Q&A with Lauren May (MSW ’15)

Lauren MayLauren May is the Housing Advocate at the Coalition for the Homeless in Manhattan, where she assists homeless adults living with psychiatric diagnoses in accessing supportive housing and services. A longtime volunteer for people experiencing homelessness even before she enrolled at NYU Silver, Lauren was awarded the Silver Citizenship Award in her final year of the MSW program in recognition of her ongoing work with New York’s homeless community.

What does your work as a housing advocate for people experiencing homelessness entail?

I help single homeless adults with serious mental illness diagnoses apply for supportive housing and other services. I work with clients to complete applications, which are required to access supportive housing, help clients prepare for housing interviews, make referrals to other programs, and accompany clients to various appointments.

What drives you to do this work?

I've been working and volunteering with homelessness issues for almost 12 years now, and it all started with a conversation when I was seventeen. I remember walking past a panhandler with my pastor and asking him, “How do people become homeless?” His response: “Sometimes, they just fall through the cracks…”

I was plagued with questions — What cracks? Why aren’t people helping them? Why aren’t we fixing the gaps in the system? Whether it was due to a lack of medical or psychiatric care, familial breakdown, or a failed connection with educational or vocational training, I was baffled by the myriad of ways one could become homeless. I found that those who were experiencing homelessness had been failed by every possible safety net and preventative measure.
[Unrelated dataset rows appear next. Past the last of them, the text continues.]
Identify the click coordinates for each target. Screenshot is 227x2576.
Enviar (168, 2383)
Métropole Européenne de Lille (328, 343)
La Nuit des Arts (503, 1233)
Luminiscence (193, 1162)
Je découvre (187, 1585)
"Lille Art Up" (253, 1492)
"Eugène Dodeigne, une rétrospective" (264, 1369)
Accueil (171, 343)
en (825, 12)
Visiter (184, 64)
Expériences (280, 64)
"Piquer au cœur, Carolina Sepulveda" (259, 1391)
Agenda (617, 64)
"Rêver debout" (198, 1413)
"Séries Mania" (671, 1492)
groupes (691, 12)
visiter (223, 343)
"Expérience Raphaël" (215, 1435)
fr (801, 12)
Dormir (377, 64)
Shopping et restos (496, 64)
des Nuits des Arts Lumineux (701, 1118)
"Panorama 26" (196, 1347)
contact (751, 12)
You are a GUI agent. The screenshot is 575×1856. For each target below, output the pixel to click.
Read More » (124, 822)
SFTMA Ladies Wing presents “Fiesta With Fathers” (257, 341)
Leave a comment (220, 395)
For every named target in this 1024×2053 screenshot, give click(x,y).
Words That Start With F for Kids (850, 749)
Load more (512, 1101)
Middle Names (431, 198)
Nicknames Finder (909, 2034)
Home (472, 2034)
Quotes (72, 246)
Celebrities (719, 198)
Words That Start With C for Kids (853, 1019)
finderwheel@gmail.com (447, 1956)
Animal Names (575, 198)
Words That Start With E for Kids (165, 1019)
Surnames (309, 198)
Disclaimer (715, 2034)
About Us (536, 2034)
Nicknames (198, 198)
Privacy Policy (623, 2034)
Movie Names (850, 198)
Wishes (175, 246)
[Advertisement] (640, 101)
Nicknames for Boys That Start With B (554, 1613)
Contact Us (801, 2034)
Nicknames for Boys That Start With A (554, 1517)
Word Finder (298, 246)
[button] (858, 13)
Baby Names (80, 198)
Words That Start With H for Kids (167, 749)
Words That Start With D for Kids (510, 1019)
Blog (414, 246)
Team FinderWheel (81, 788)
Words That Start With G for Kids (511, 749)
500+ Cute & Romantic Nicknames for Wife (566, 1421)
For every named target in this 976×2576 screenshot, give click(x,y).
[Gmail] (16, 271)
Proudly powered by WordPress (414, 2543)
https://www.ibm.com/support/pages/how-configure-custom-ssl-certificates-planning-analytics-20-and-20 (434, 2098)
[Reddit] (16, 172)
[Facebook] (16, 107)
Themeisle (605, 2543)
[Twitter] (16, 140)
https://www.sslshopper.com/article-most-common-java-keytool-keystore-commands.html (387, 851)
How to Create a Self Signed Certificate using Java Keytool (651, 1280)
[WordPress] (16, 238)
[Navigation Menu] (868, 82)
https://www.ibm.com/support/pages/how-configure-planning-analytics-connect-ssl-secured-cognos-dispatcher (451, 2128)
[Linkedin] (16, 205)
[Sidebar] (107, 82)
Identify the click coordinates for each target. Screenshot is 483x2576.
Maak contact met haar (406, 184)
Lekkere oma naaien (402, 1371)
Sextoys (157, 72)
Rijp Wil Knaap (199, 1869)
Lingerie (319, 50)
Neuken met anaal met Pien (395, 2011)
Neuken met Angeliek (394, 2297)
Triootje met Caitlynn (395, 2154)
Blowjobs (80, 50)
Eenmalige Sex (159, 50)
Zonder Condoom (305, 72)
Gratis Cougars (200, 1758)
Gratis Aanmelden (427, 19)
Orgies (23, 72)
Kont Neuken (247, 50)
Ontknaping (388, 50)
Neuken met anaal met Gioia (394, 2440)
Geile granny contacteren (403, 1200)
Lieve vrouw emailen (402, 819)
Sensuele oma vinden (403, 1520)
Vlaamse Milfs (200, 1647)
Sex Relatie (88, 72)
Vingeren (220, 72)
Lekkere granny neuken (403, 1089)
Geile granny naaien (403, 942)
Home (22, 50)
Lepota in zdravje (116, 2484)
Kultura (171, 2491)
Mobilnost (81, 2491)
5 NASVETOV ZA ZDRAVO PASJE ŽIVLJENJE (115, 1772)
This drew me to meet people where they were and inspired a personal commitment to finding ways to support and empower homeless individuals. I wanted to help people to reach their personal goals, with housing, or with the simple things like obtaining new clothes or a meal.

In what ways did Silver inform your first year out as an MSW?

I am so thankful for my clinical training at Silver. Truly listening and engaging a client are the most essential skills I learned at Silver and I utilize what I learned every day in my work to build strong bonds with clients. Many clients experienced unfathomable traumas before coming to my office, so being able to hold the space with them has made my clinical work stronger.

What's the biggest challenge you face in your work?

Burnout is real. I have had to be very mindful of not letting the issues and experiences of my clients weigh so heavily on me. I realized that I cannot do the work I need to do to empower my clients if I do not set boundaries and leave my caseload at my office. Having a good support system and exercise also help.  I struggle with it still, but I know that finding a balance and fending off burnout will benefit me and my clients.

What advice would you give to graduating MSW students?

Don’t feel locked into certain jobs or areas simply because of previous training, work or volunteer experience. I almost didn’t apply to my current job because I had never worked in housing issues before. My background was in emergency shelter settings and case management. I went for it any way, and I can honestly say I have never been more excited to go to work than I am now.

Anything you would like to add or anyone from the Silver community you would like to thank?

I have to thank my first year practice class. I could not have asked for a more compassionate cohort with whom to begin my NYU tenure. I also owe Dr. Deborah Padgett a huge thanks, as she taught an outstanding seminar on homelessness issues which I took at the end of my time at NYU and built my confidence before heading out into the field. She is an amazing resource.